«Rumy era un gran caminante y no estaba dispuesto por ningún motivo a resignar su rutina de ejercicios al aire libre, de modo que todos los días caminaba una hora por el departamento sin detenerse: cubría el trayecto que iba del escritorio a la sala cientos de veces, bajando la velocidad cuando daba la vuelta alrededor del sillón o la mesa y acelerando todo lo que podía cuando tomaba la recta del pasillo, donde se daba impulso tirando la cabeza ligeramente hacia adelante…»
Nuestra existencia ha dado un giro desde que las circunstancias nos encerraron en casa y el horizonte pasó a tener la medida del balcón y la ventana. Pero, para Rumy, «el plano no estaba tan vacío, solo había que esperar».

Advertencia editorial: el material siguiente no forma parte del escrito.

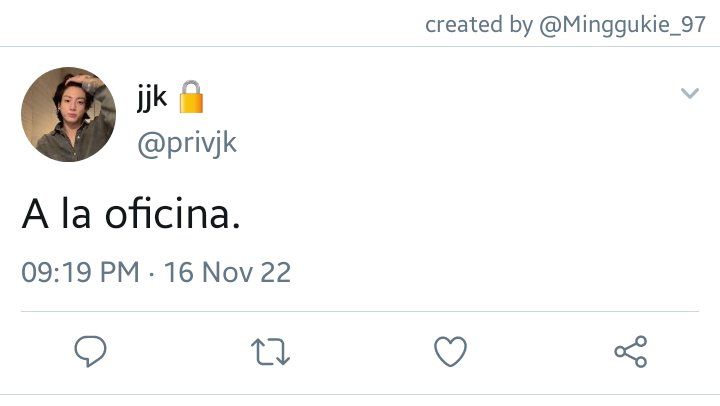The image size is (720, 406).
Task: Select the tweet text A la oficina.
Action: pos(131,214)
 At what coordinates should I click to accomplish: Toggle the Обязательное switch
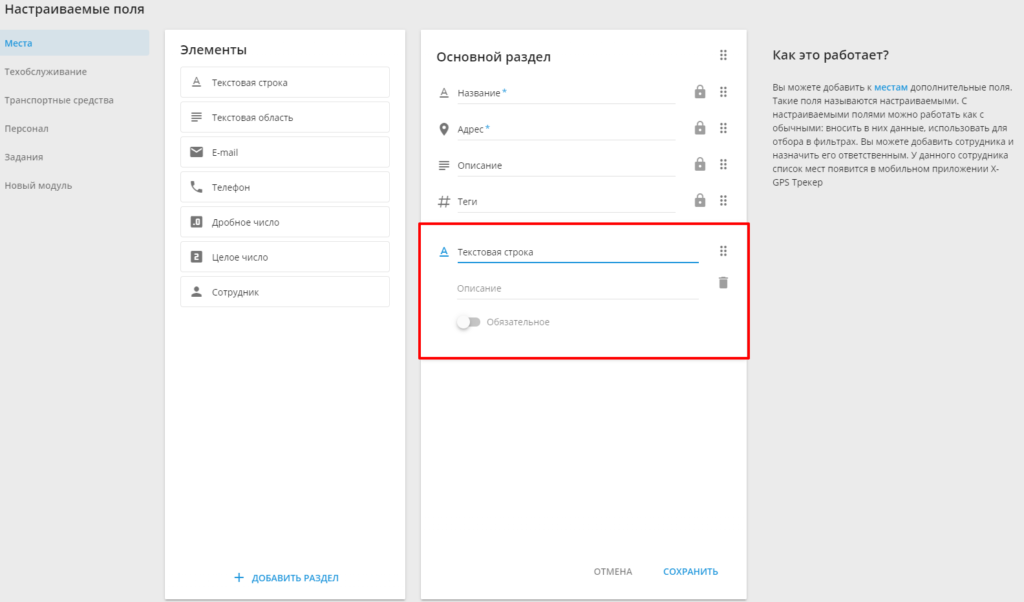coord(468,322)
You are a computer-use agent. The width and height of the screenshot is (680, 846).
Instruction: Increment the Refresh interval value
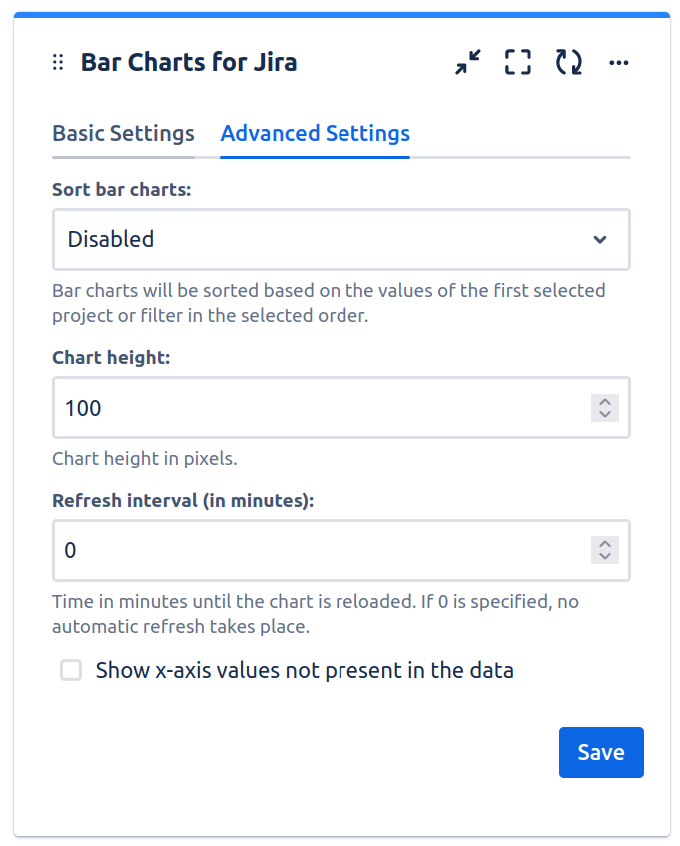point(604,544)
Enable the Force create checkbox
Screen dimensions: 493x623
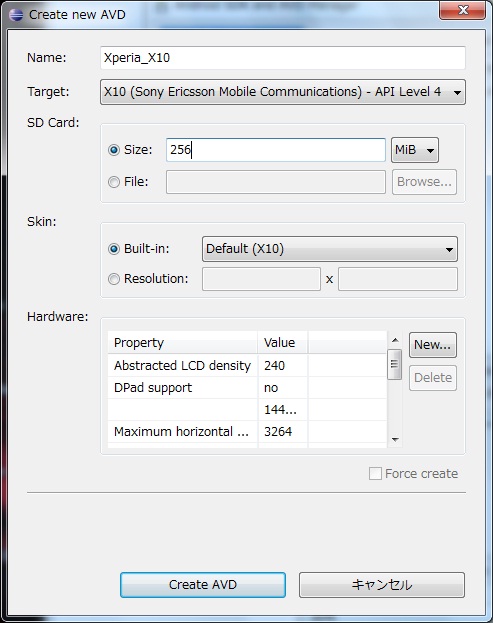coord(375,474)
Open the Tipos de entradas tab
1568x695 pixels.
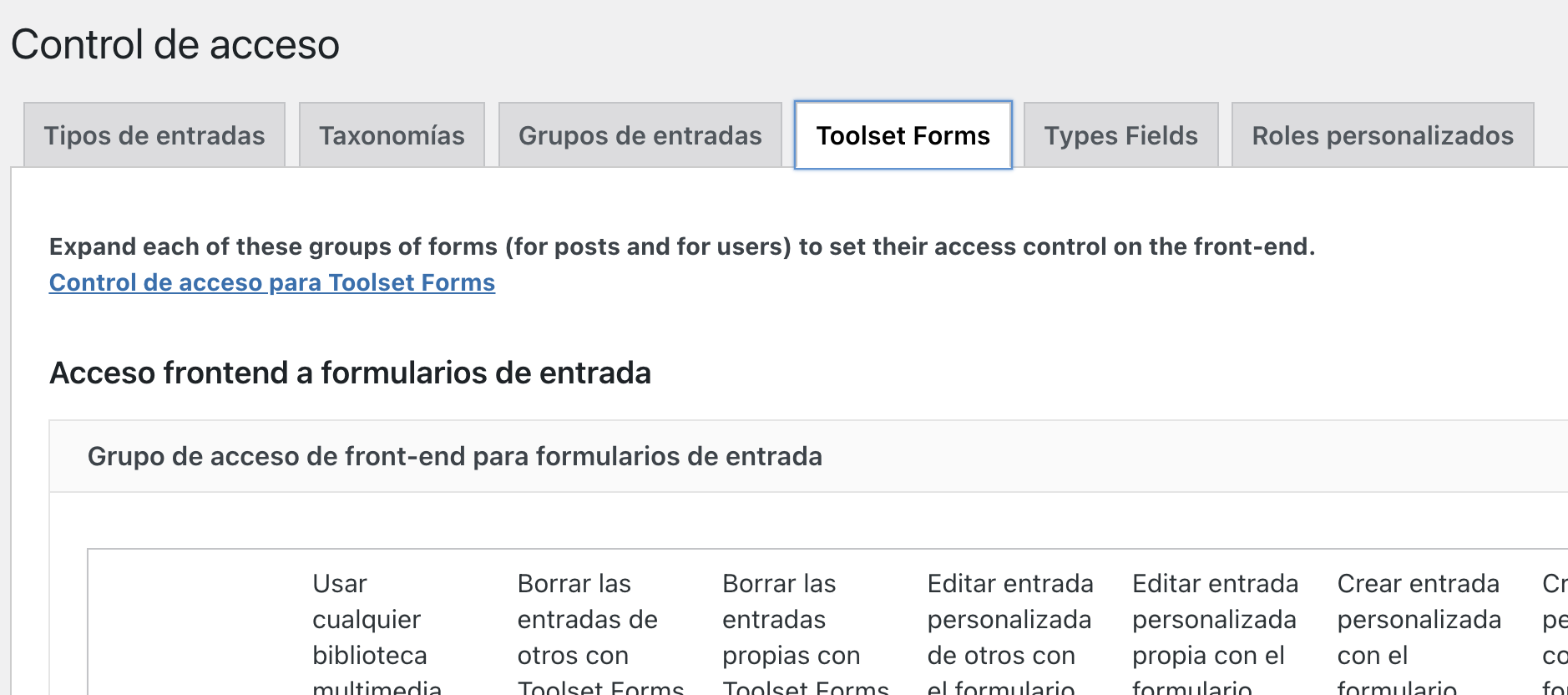tap(154, 135)
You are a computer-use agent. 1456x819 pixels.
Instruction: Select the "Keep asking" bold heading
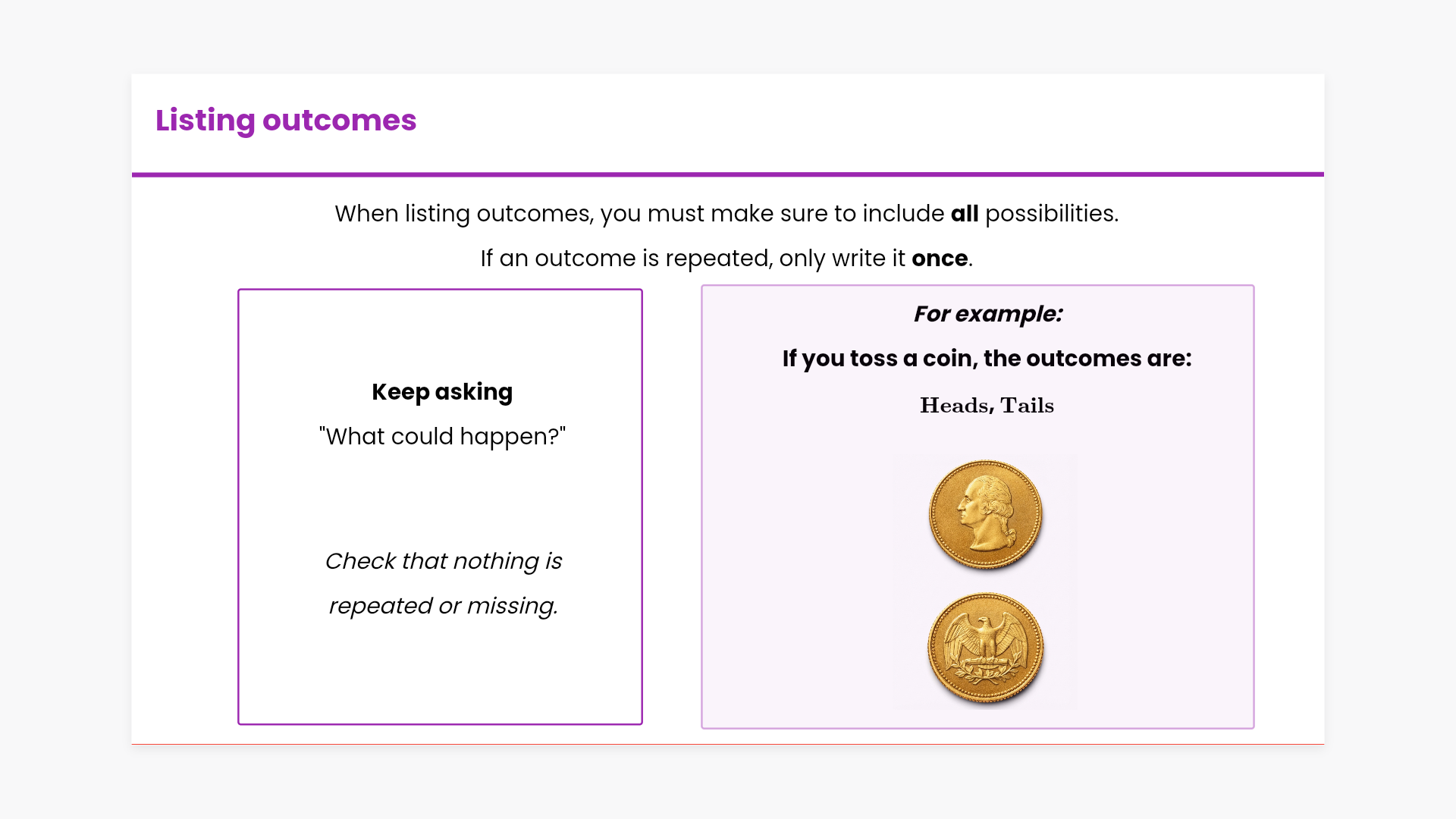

En La vida inmueble –la tercera novela de Federico Galende tras las celebradas Me dijo Miranda e Historia de mis pies–, la inquietud de la quietud forzada es un cañón apacible que dispara flores: escenas falsamente atolondradas, verdades subrepticias en una línea, digresiones tan entrañables como graciosas. Junto a una galería escueta de personajes fascinantes –Silvina, Barona, las Trillizas de Oro, el amigo de las alcachofas–, Rumy teme la posibilidad de ser denunciado por resfrío mientras despliega toda su humanidad en la dulce y ardua tarea de estar vivo.